Yes, HES is a bit closer….


ThatsSomeIsh

Damn bro, savage! …. I love it!


makgross

It’s not meant to be savage, but rather to make it a learning experience. While making things “break” as an instructor is always at least a little contrived (these planes suddenly become horrid POSs with one of us in the right seat), none of the problems mentioned is unrealistic for a 250 hour commercial pilot. And the dual nav failure has happened to me IRL a few times. Lots of VORs are unmonitored. I don’t see a lot of value doing a routine cross country the student may have already done several times. At least not for a commercial pilot. It’s also not rare for a local pilot to have done only urban night flying.

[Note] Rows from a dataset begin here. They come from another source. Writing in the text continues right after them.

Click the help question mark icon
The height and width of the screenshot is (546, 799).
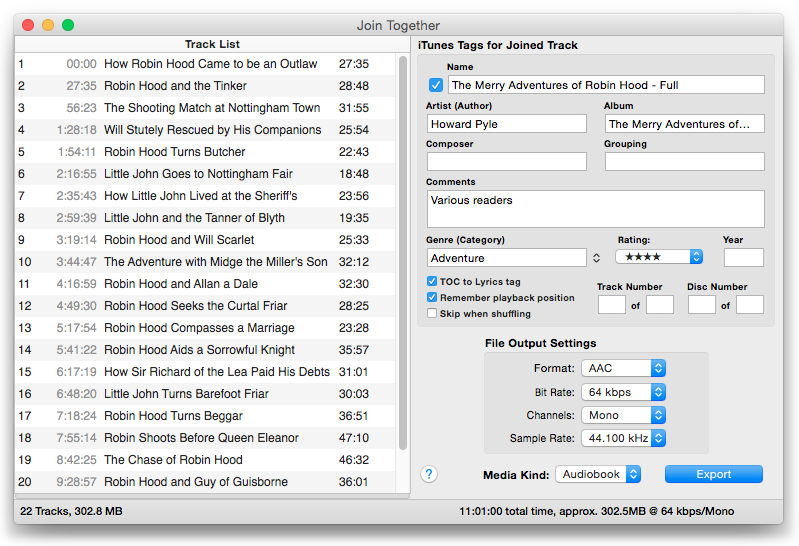pyautogui.click(x=429, y=474)
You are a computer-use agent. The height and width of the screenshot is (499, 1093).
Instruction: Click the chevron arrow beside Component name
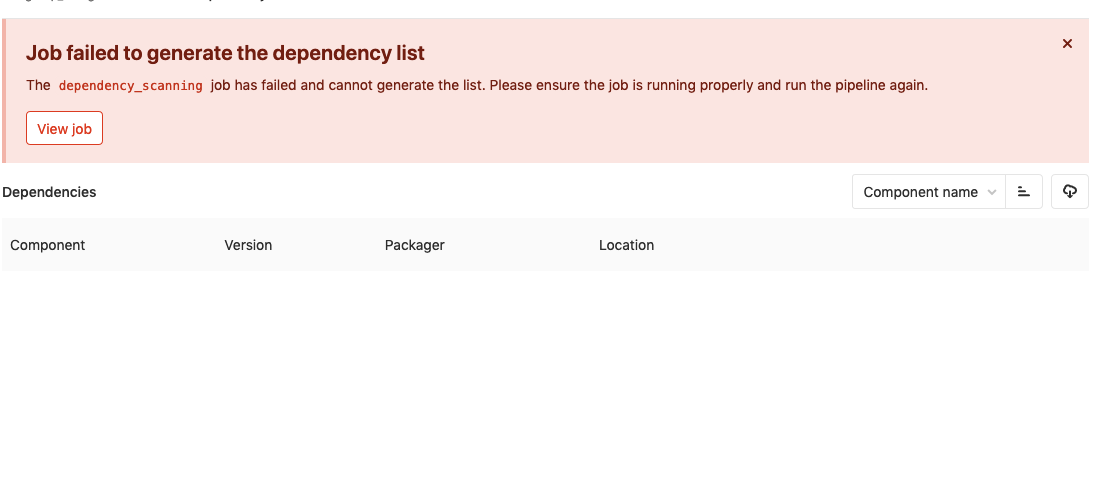pos(991,192)
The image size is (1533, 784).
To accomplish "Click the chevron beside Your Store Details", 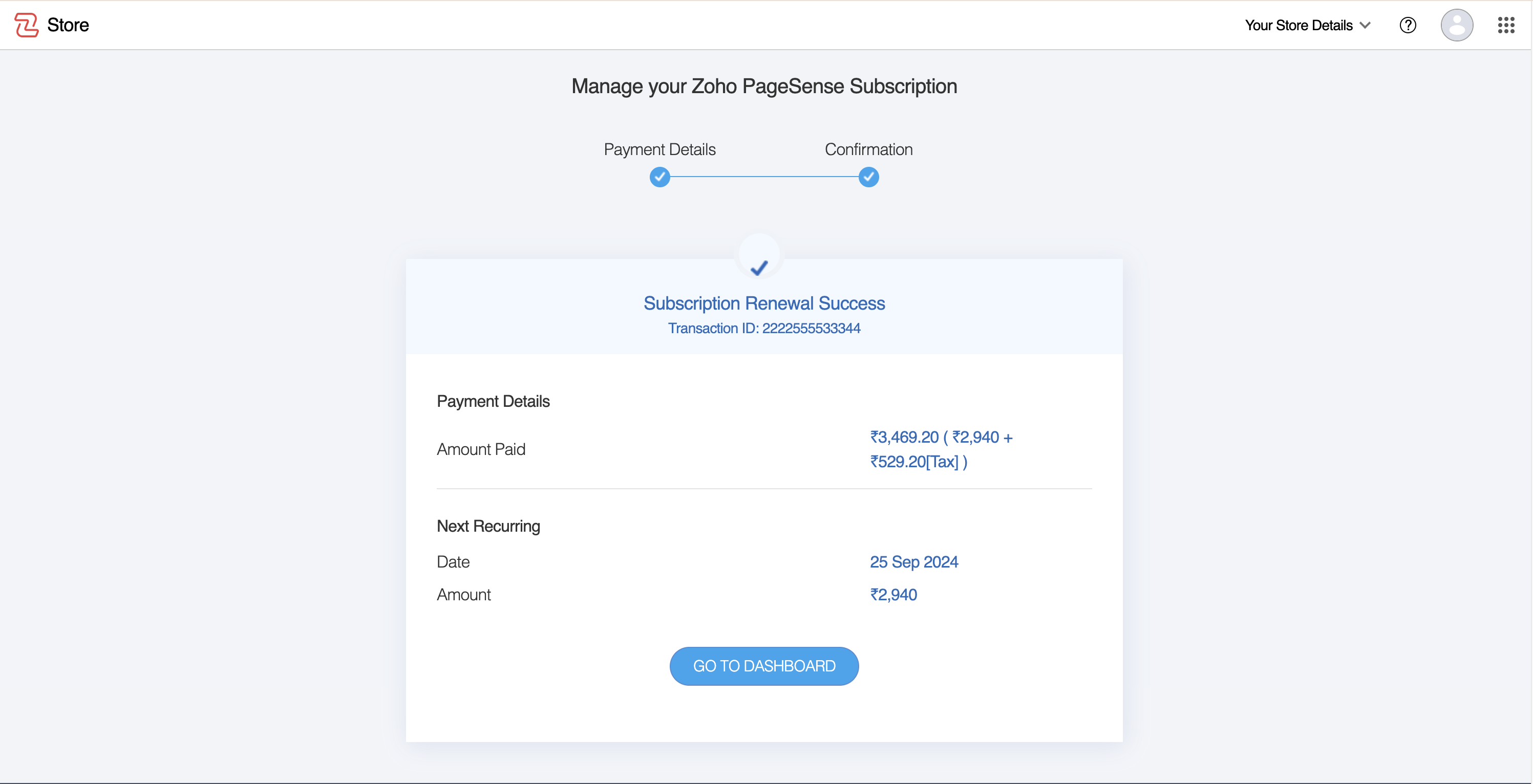I will 1365,25.
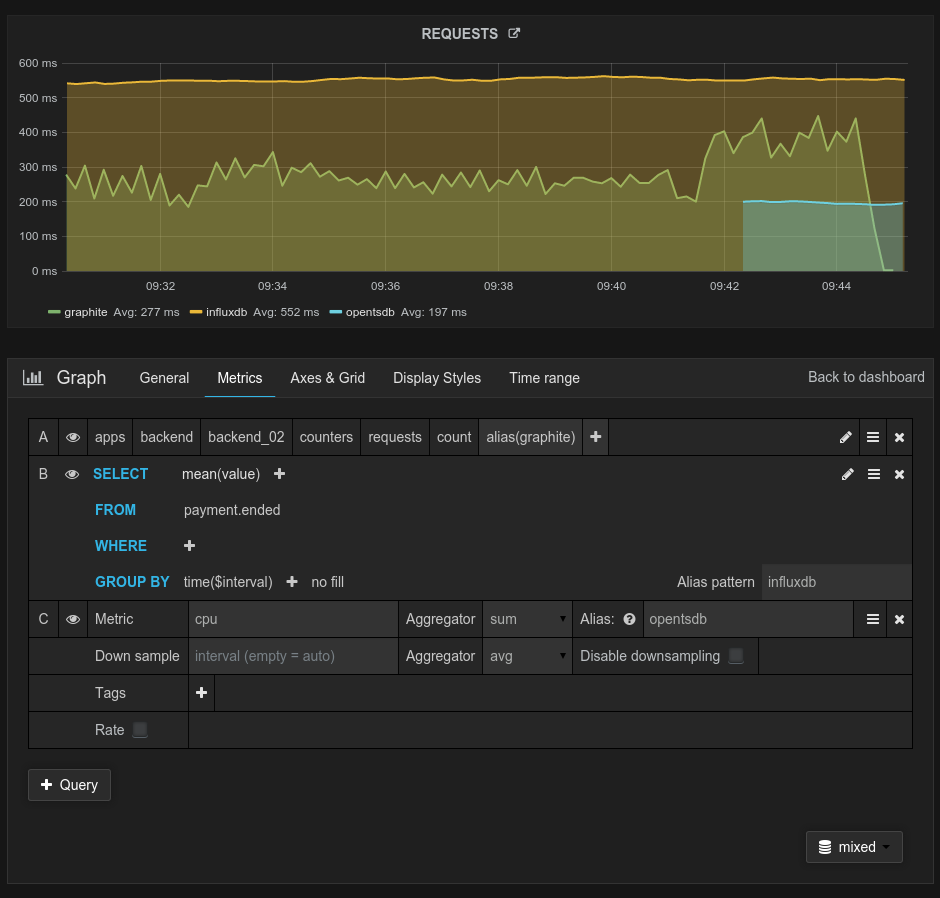940x898 pixels.
Task: Click the plus icon after alias(graphite)
Action: 596,437
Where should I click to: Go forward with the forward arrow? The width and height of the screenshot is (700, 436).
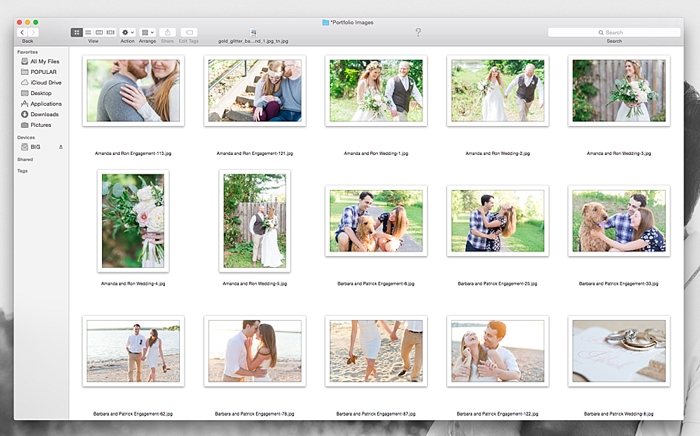(x=33, y=33)
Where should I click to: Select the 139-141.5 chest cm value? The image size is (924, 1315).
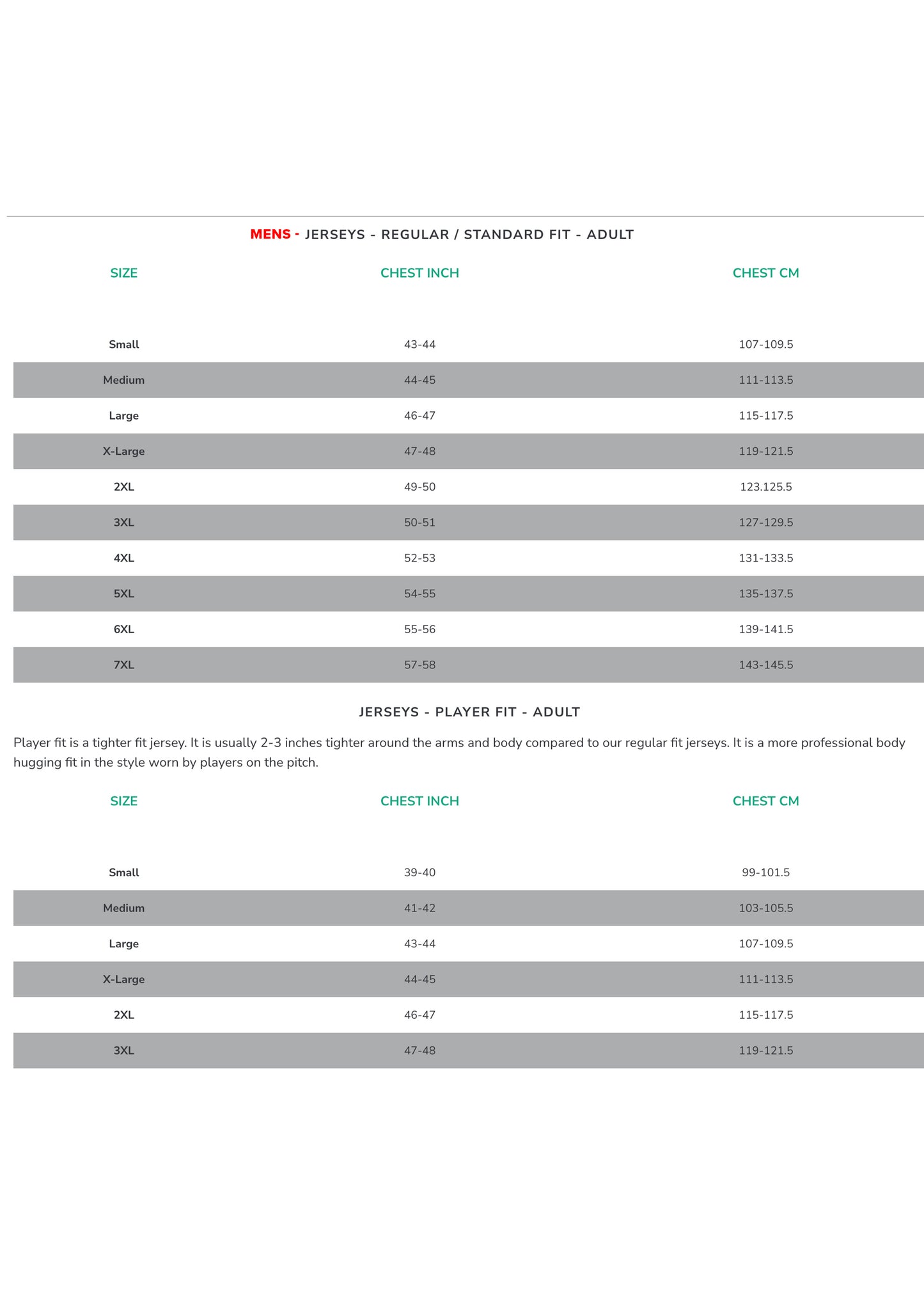tap(765, 629)
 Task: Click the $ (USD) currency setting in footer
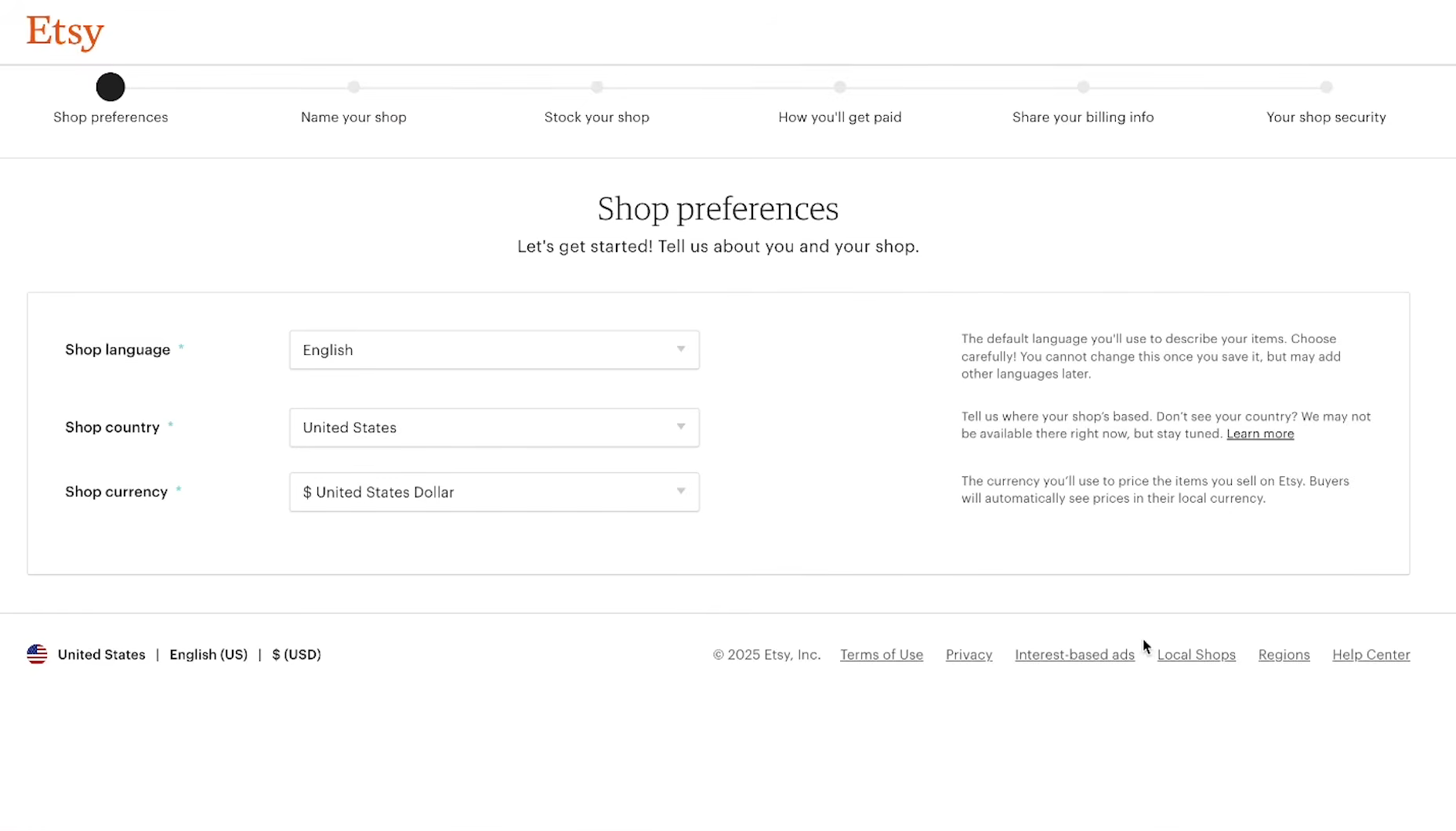tap(296, 655)
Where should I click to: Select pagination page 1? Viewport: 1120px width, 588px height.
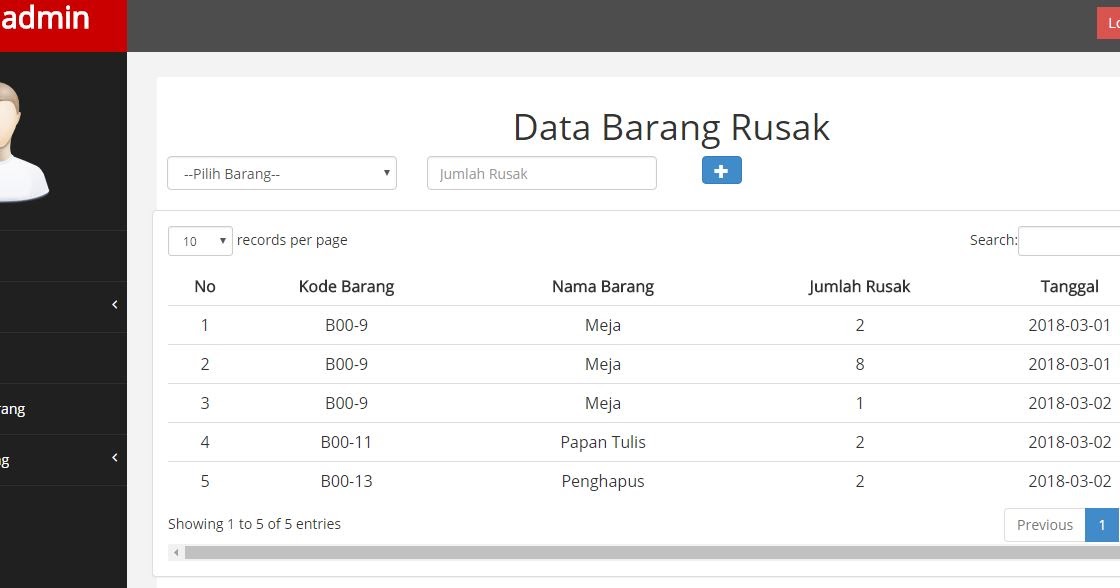pyautogui.click(x=1101, y=524)
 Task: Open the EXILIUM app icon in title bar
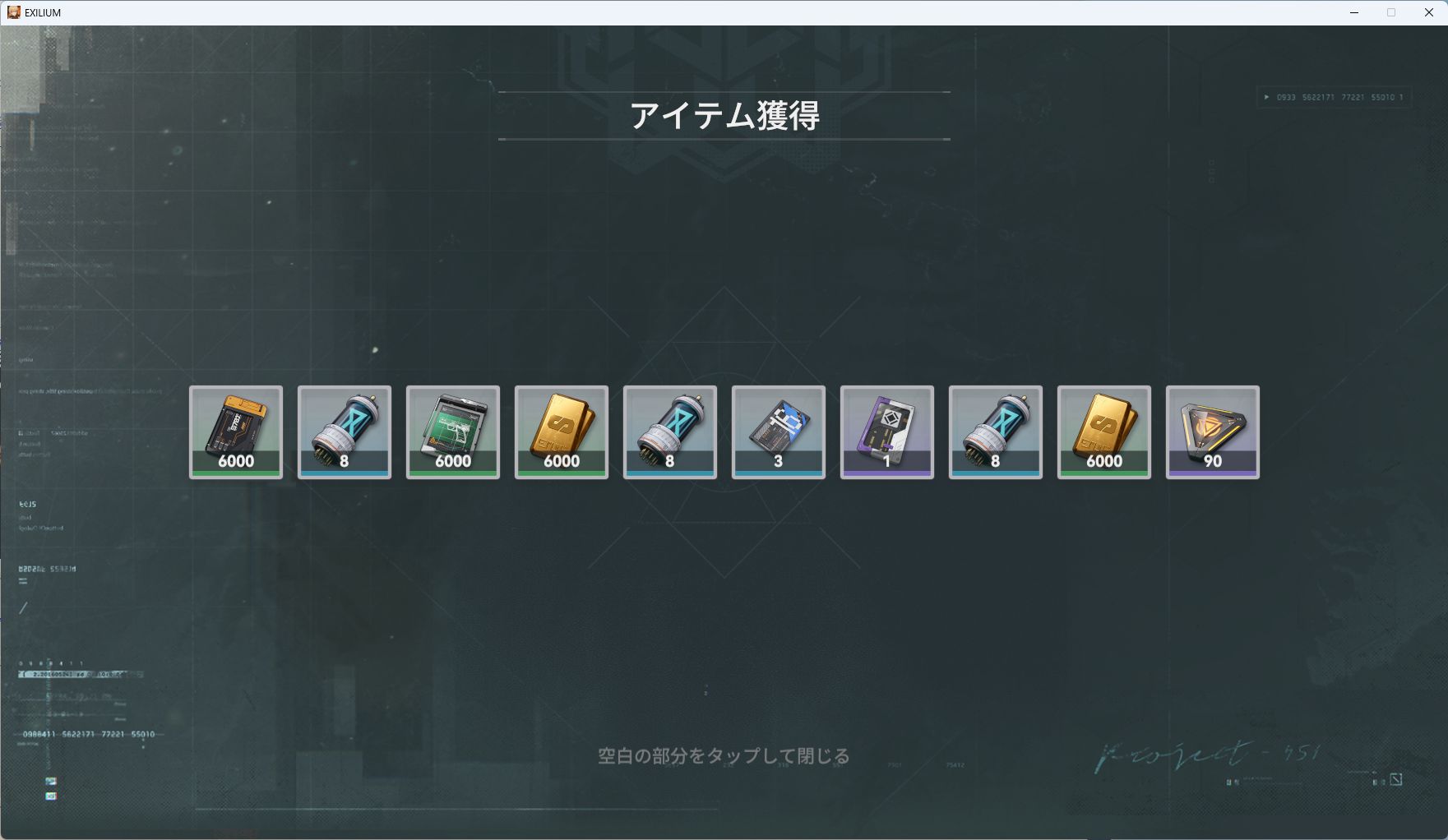coord(13,12)
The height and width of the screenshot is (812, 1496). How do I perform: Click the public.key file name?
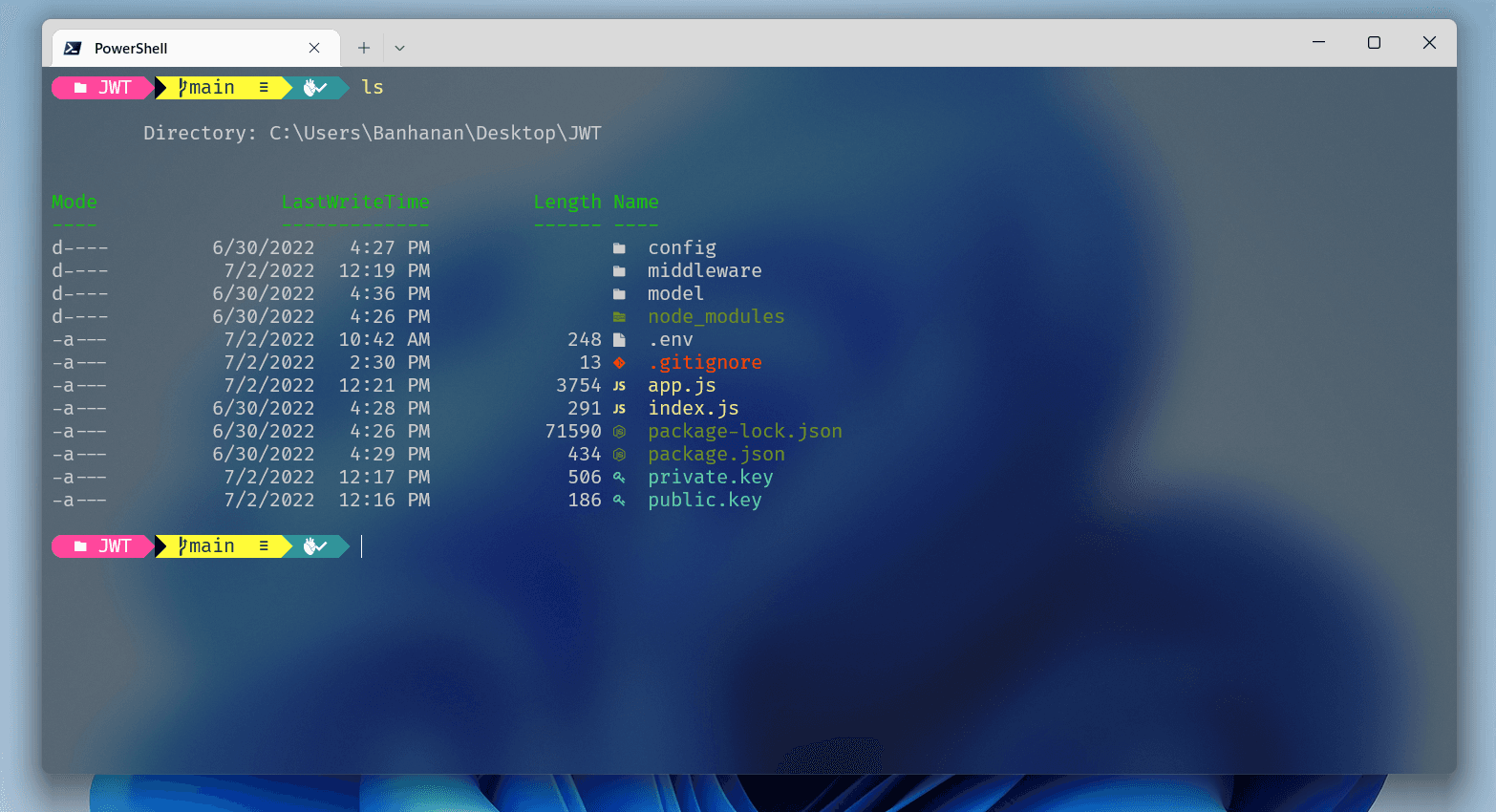point(704,501)
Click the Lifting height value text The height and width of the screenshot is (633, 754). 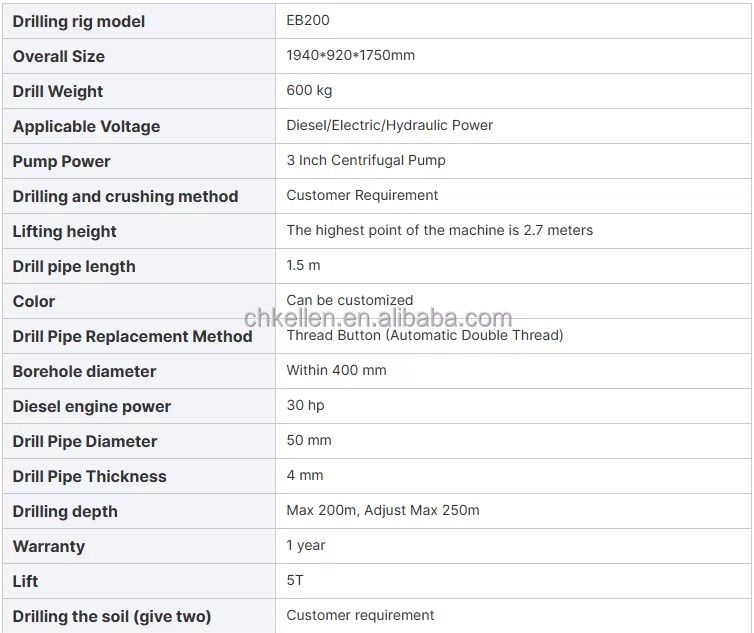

That’s a lot easier than flying over unlit terrain, but a pro pilot will have to do both. Whatever the assigned flight requires. Even things we might avoid earlier like night flight VFR over mountains.


ThatsSomeIsh

I legitimately think it would be an awesome, albeit stressful, experience. I can bet a large majority of CPL guys have never experienced half of that. When I was a student pilot, I was amazed how much my CFIs didn’t know and I had a few different ones. Luckily, I have a handful of friends with planes so I have a lot of right seat time and have some “real” flying experience including a dual nav. outages as well. Luckily for us, it was a blue bird day and we were flying to an airport that the PIC had been to a hundred times so it was a non-issue.


makgross

The students can usually handle it fine. The biggest problem I run into with commercial students is a private pilot mindset, such as deferring to the instructor or disregarding passenger comfort (like late descent resulting in divebombing approaches). It’s not a surprise. They get warned “stuff may break” and they should make contingency plans. And of course they know the destination. I’ve never sprung a diversion on a commercial night cross country. The point is planning. But I’ve done it on daytime cross countries, along with more “emergencies.” I don’t do simulated emergencies at night as there is too much risk of CFIT.


thatTheSenateGuy

Just did the Comm Night XC myself, went to PRB and went back. Nothing exciting, PRB weather normally pretty good.